Multi-source replication: replicating from several masters to one slave

This is something that actually was started a while ago, but for several reasons is not finished yet. A large portion of the work is actually done, but since the code is a tad old (enough to be non-trivial to incorporate into the current clone), there is some work remaining to actually close this one. Since there seems to be a considerable interest in this, both at the poll and at the MySQL Conference, we are considering finishing off this feature sometime in the aftermath of 5.1 GA. No promises here, though. There's a lot of things that we need to consider to build a high-quality replication solution, and we're a tad strained when it comes to manpower in the team.

Multi-threaded application of data on slave to improve performance

This is something that we really want to do, but which we really do not have the manpower for currently. It is a significant amount of work, it would be a huge improvement of the replication, but it would utterly make us unable to do anything else for a significant period. Sorry folks, but however much I would like to see this happen, it would be irresponsible to promise that we will implement this in the near future. There are also some changes going on internally with the threading model, so it might be easier to implement in the near future.

Conflict resolution: earlier replicated rows are not applied

When multi-source comes into the picture, it is inevitable that some form of conflict resolution will be needed. We are currently working on providing a simple version of timestamp-based conflict resolution in the form of "latest change wins". This is ongoing work, so you will see it in a post-5.1 release in the near future.

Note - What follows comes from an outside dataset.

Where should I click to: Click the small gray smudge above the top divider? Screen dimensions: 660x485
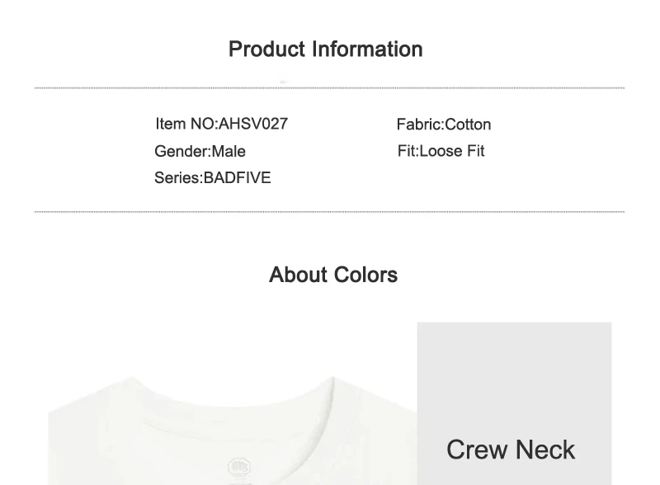284,82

Semi-synchronous replication: transaction copied to slave before commit

There is already a MySQL 4 patch for this written by folks at Google Code under the Mysql4Patches work. The idea is to not commit the ongoing transaction until the entire transaction has been successfully transferred to at least one slave. The reason for this is that it should be possible to switch to a slave in the event of a failure of the master, so it has to be certain that the transaction exists somewhere else (at least in disk). We consider this as very important for our ongoing work of being the best on-line database server for modern applications, so you will probably see it pretty soon. Compared to the patch above, we would like to generalize it slightly to allow it to be configurable how many slave should have received it before the transaction is committed. This will of course reduce performance of the master, but it will provide better redundancy in the case of a serious failure and it is a minor addition to the work anyway.

Binary log event checksum

In addition to the things we mentioned above, this is very important to both find and repair problems with replication. The relay log is a potential source of problem, as is the code that writes the events to the relay log, so it is prudent to add a simple CRC checksum to each event to check the integrity of the event. Sadly enough, this does not exist currently, so we're trying to make this get into the code base as soon as possible, maybe even for 5.1 (keep your fingers crossed). This is not a promise: we're doing what we can, but there are no guarantees.

2 comments:

pabloj said...

Hi, can you tell us which of these might make it into 5.1 before it's released as stable?
Thanks

Mats Kindahl said...

I'm sorry, but 5.1 has been feature-frozen for a long time, so none of these features will make it into 5.1 GA.

All of these features are what we are considering for releases after 5.1.